(Records from a collection)
=======

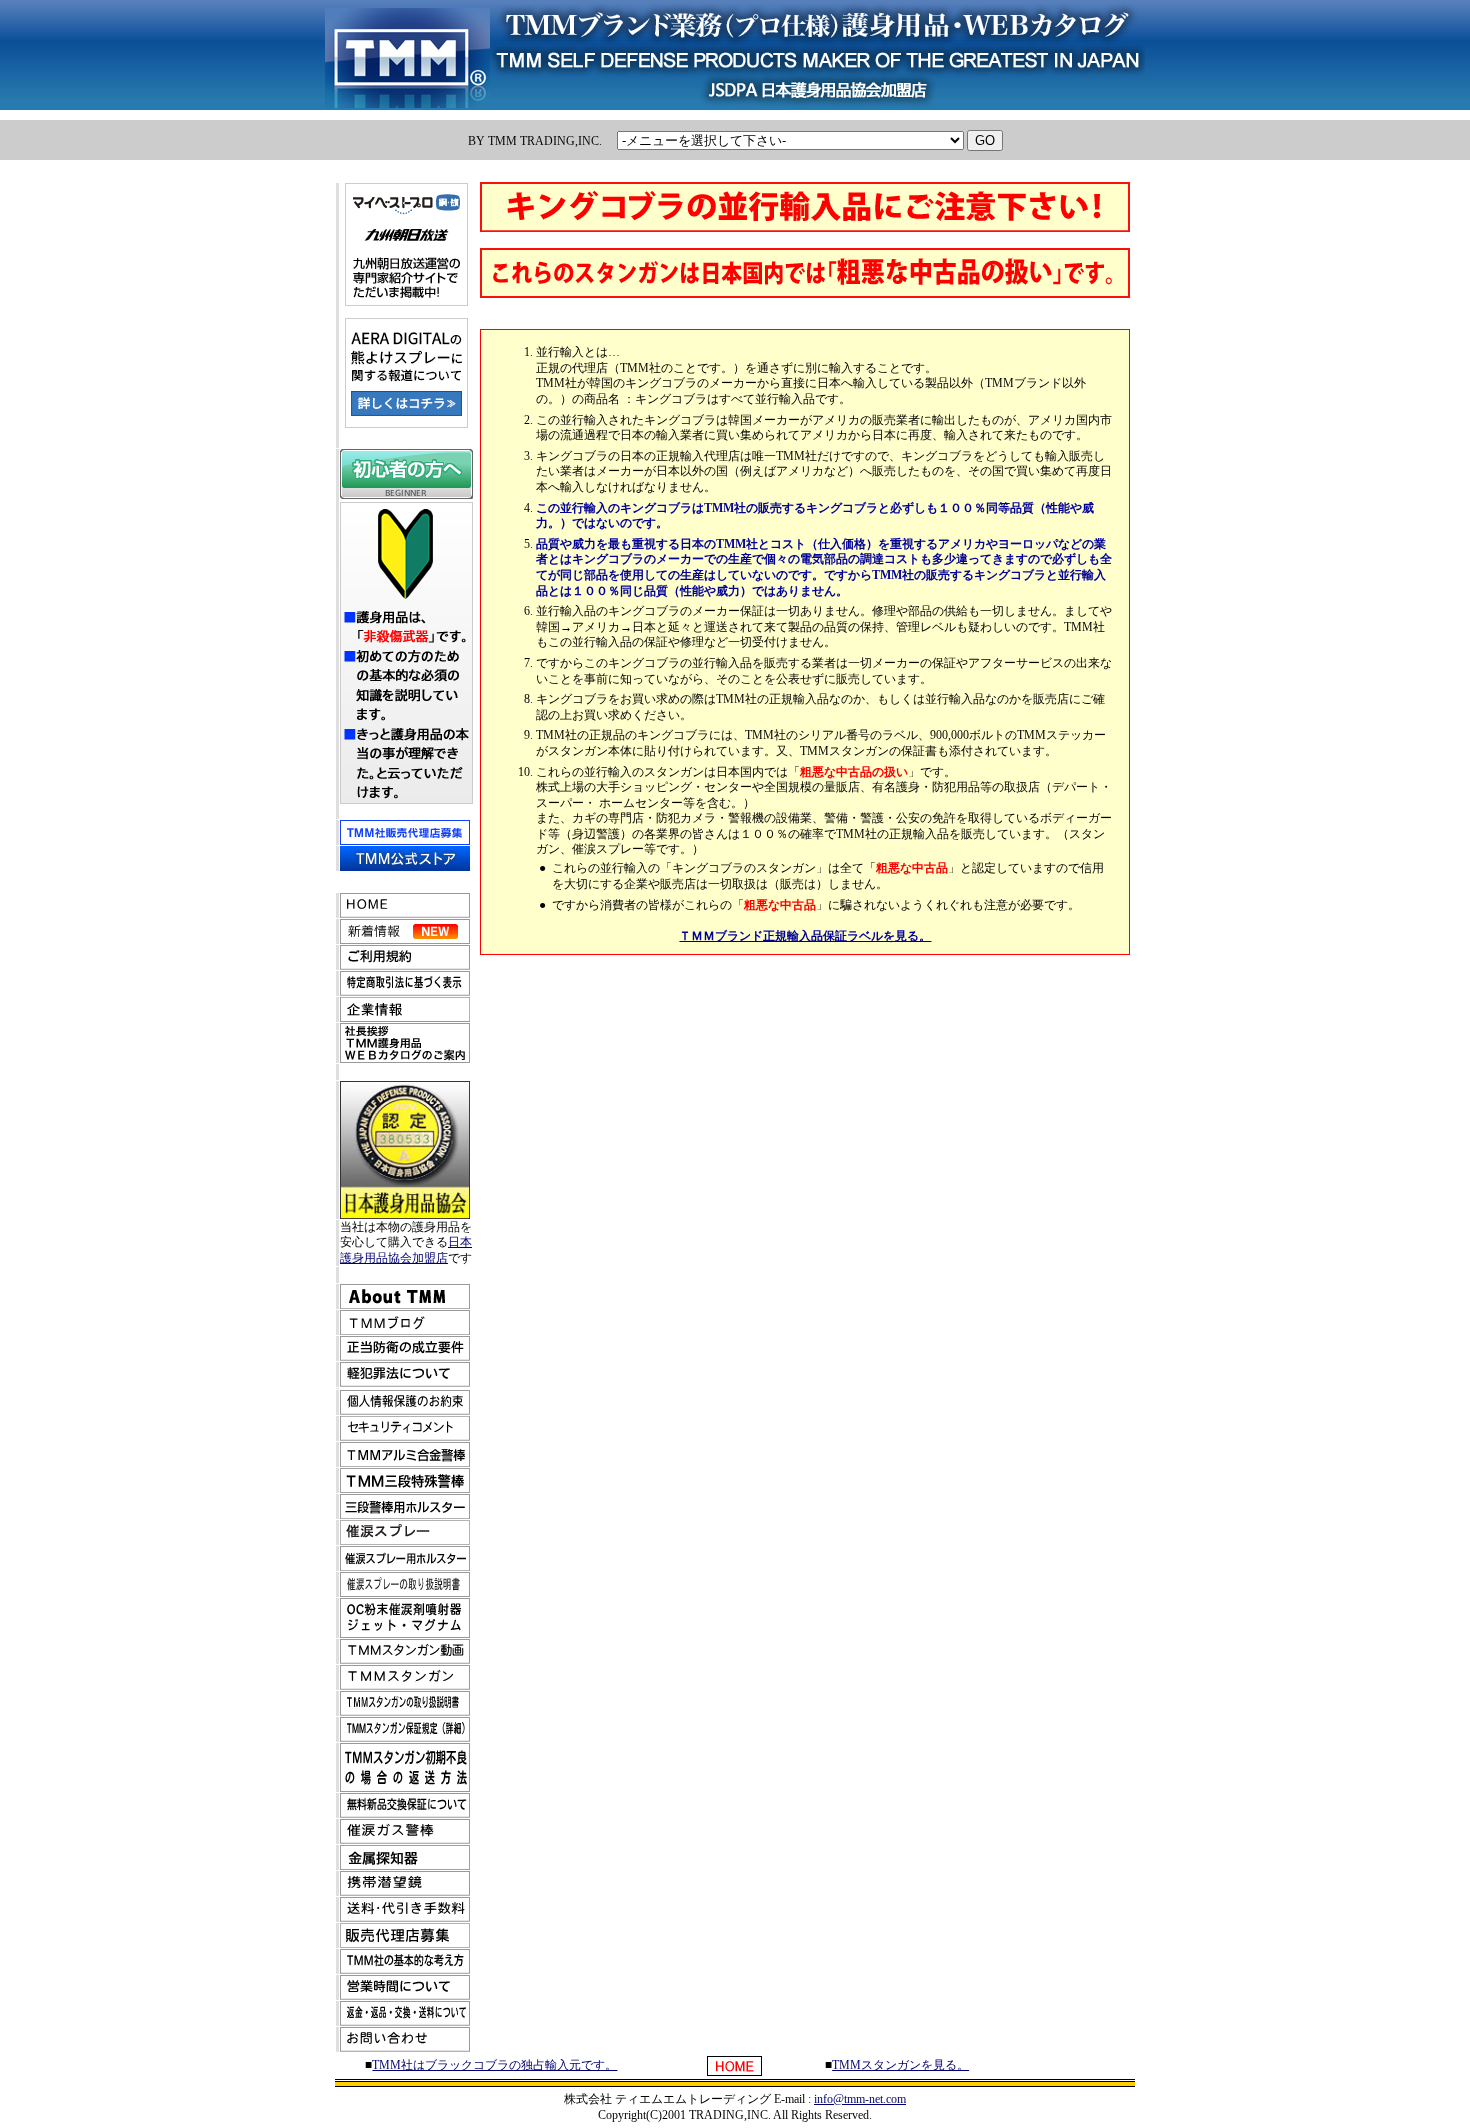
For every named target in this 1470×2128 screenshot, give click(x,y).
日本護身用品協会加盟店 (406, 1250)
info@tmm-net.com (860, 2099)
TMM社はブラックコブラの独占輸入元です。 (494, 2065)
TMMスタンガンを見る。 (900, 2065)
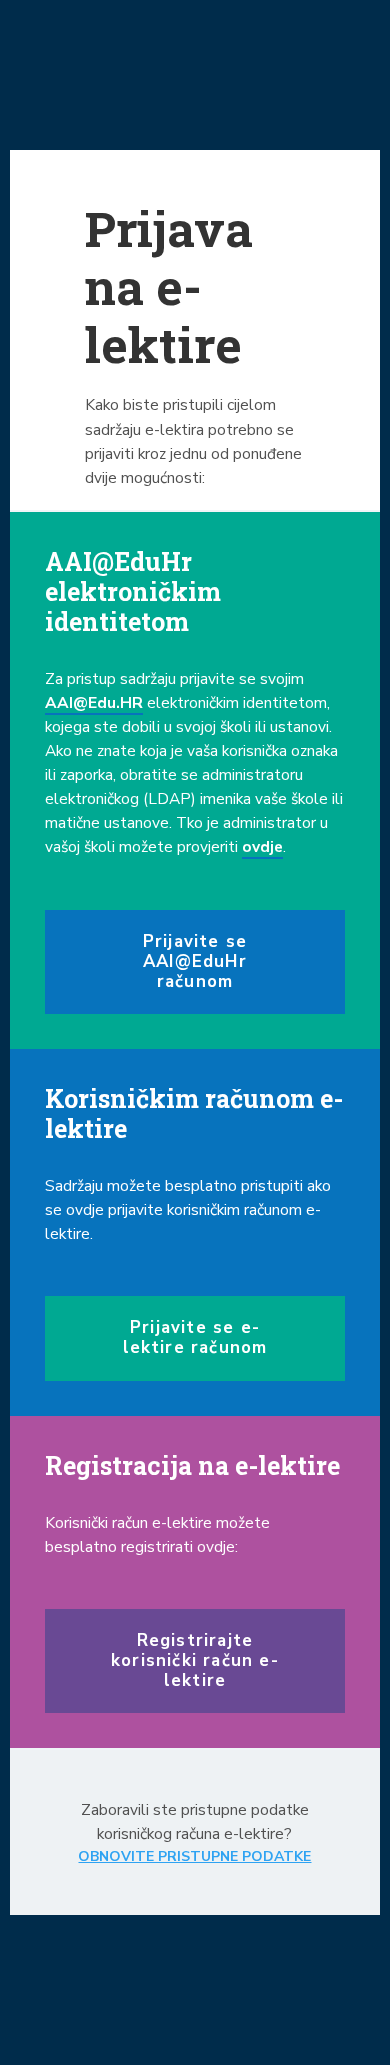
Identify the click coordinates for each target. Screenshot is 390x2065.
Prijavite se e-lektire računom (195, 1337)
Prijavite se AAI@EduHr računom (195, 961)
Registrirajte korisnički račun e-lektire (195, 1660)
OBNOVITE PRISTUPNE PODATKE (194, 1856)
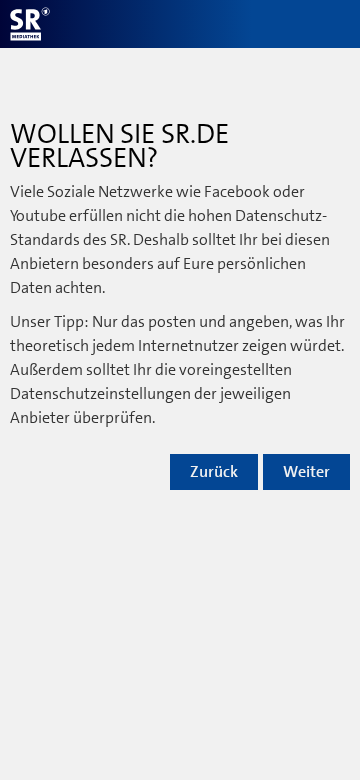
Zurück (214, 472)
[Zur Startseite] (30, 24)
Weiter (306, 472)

=======

Work required: Line by line, write out the entries exactly, and leave the pictures out.

Answer box:
For every named target in this 1470×2128 screenshot, give click(x,y).
日本護身用品協会加盟店 (406, 1250)
info@tmm-net.com (860, 2099)
TMM社はブラックコブラの独占輸入元です。 (494, 2065)
TMMスタンガンを見る。 (900, 2065)
Identify the click coordinates for each target. Screenshot is 390x2065.
Prijavite se e-lektire računom (195, 1337)
Prijavite se AAI@EduHr računom (195, 961)
Registrirajte korisnički račun e-lektire (195, 1660)
OBNOVITE PRISTUPNE PODATKE (194, 1856)
Zurück (214, 472)
[Zur Startseite] (30, 24)
Weiter (306, 472)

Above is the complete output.